» **TASK INPUTS**:
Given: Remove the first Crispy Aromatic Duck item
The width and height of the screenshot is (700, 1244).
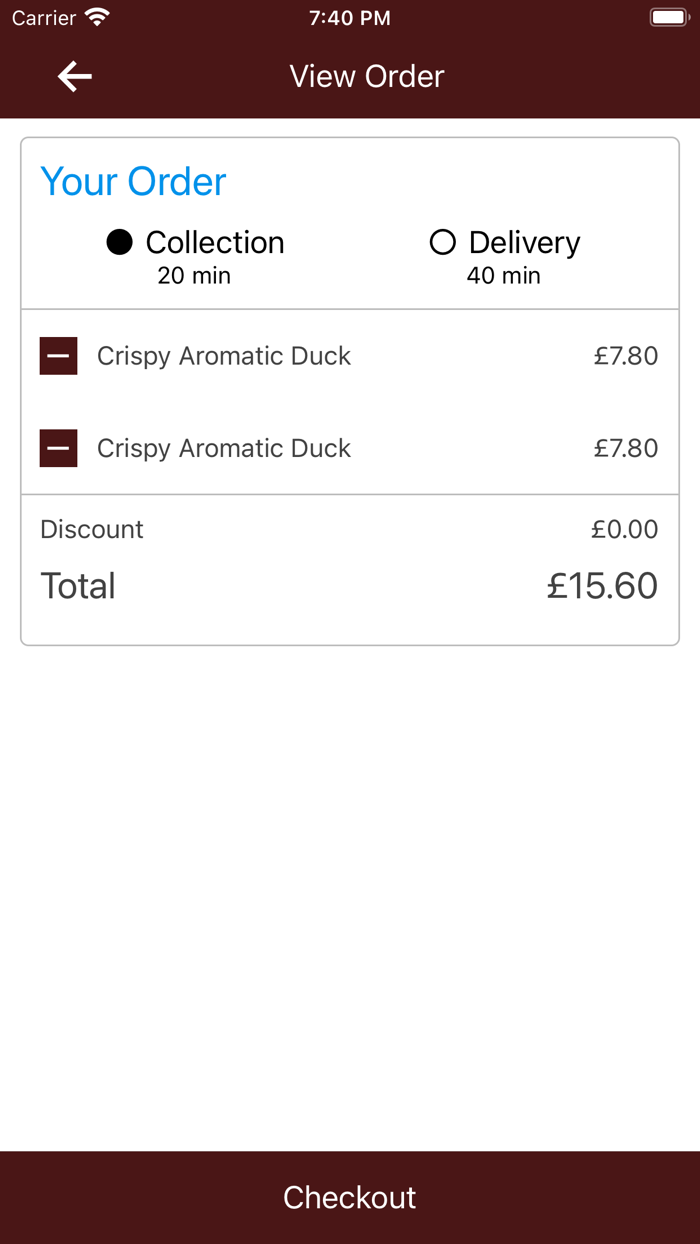Looking at the screenshot, I should 58,356.
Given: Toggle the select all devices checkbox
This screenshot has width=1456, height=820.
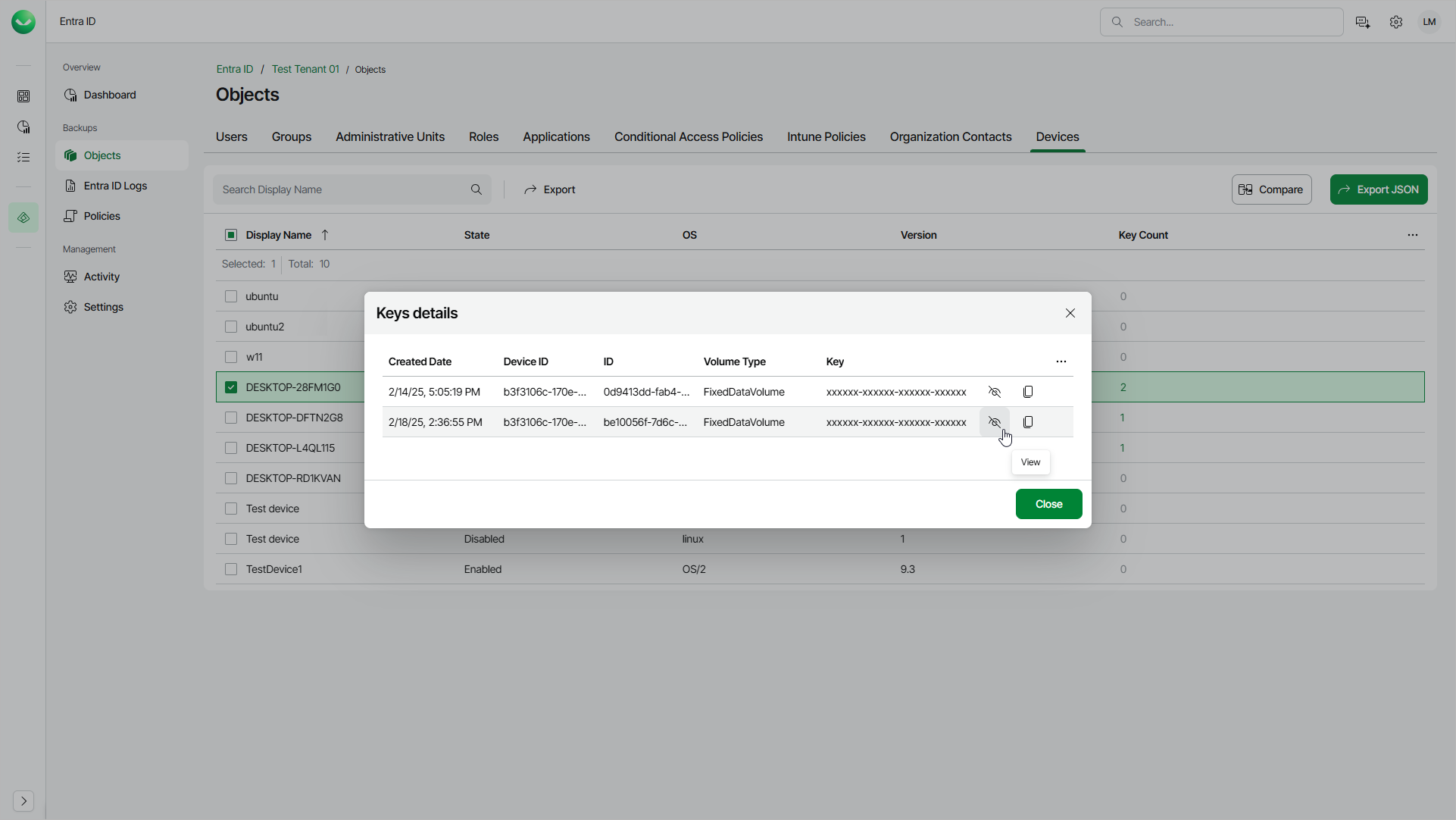Looking at the screenshot, I should coord(231,235).
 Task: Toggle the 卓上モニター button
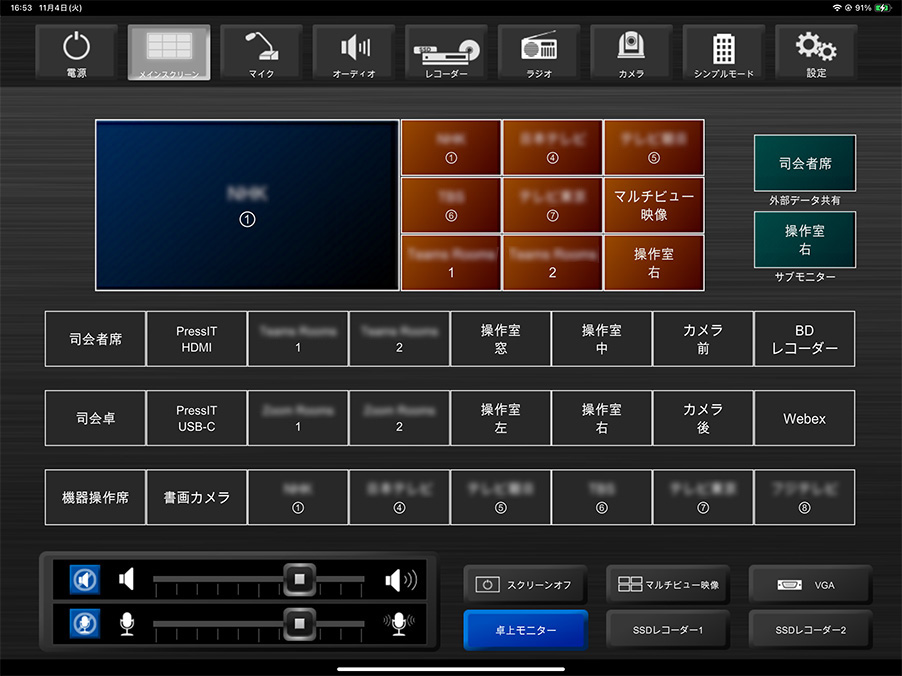[526, 630]
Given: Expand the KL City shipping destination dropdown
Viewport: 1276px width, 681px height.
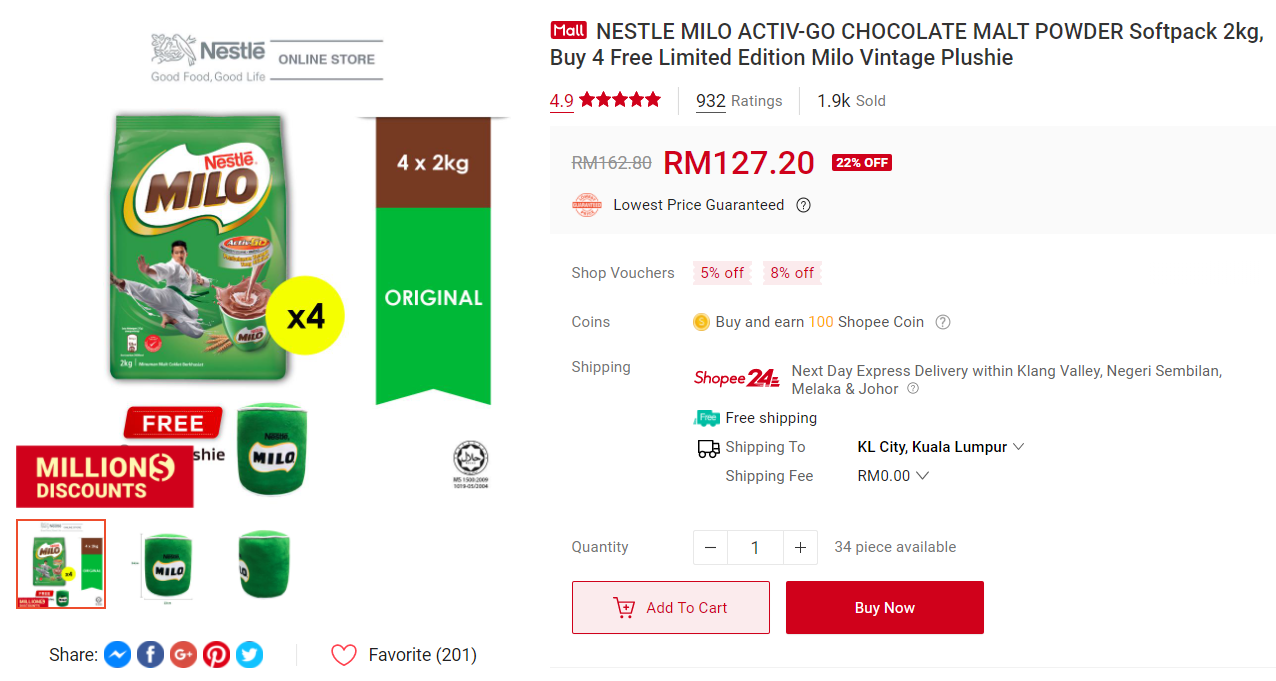Looking at the screenshot, I should (1018, 447).
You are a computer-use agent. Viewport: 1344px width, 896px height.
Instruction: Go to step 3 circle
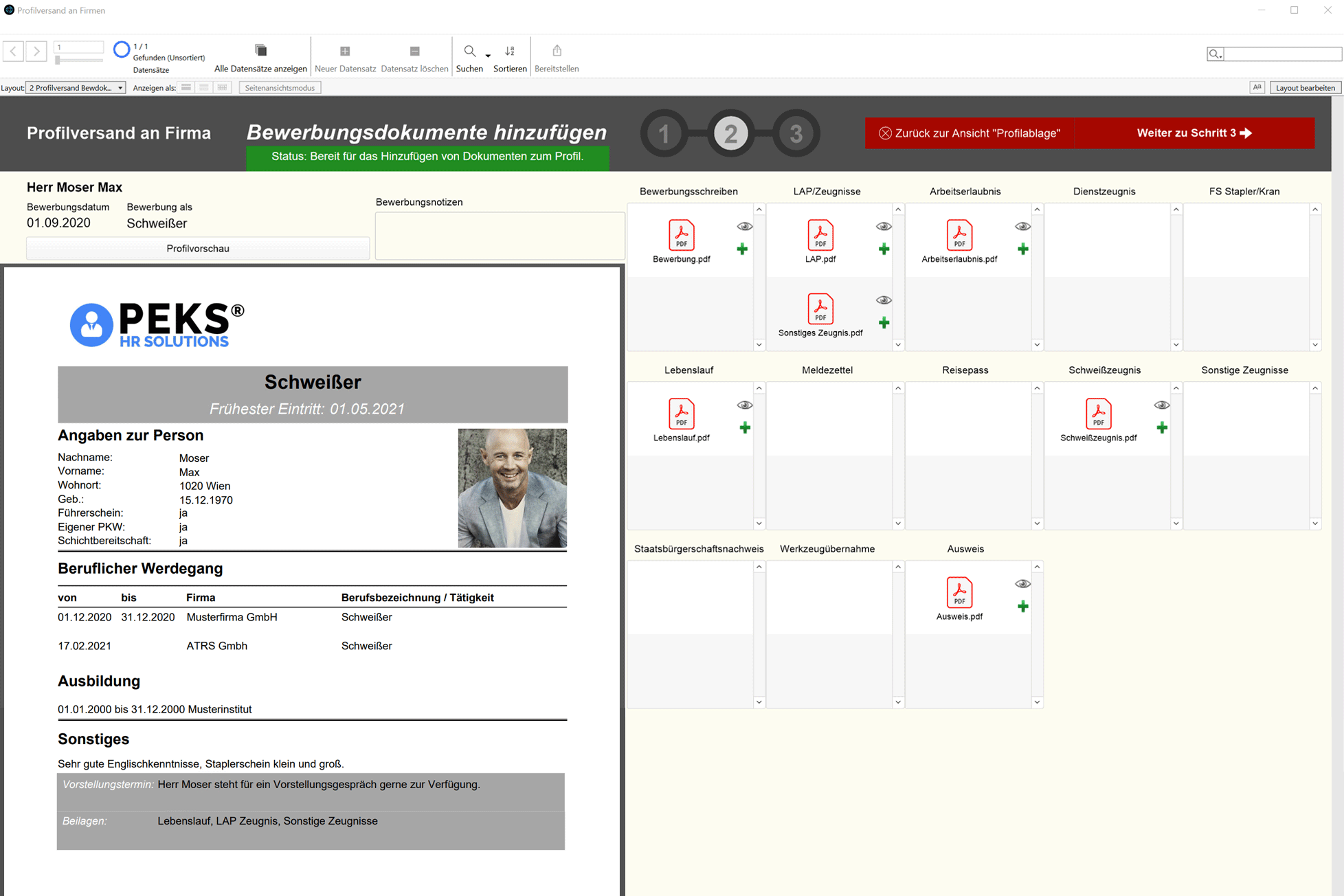[x=796, y=133]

» **TASK PROMPT**: Pick out every line in the items above that contains the word "width" and copy each of those lines.

» **OUTPUT FOR THIS EXERCISE**:
The width and height of the screenshot is (700, 1244).
This screenshot has width=1456, height=820.
Viewport: 1276px width, 681px height.
You are a computer-use agent. Viewport: 1344px width, 896px height.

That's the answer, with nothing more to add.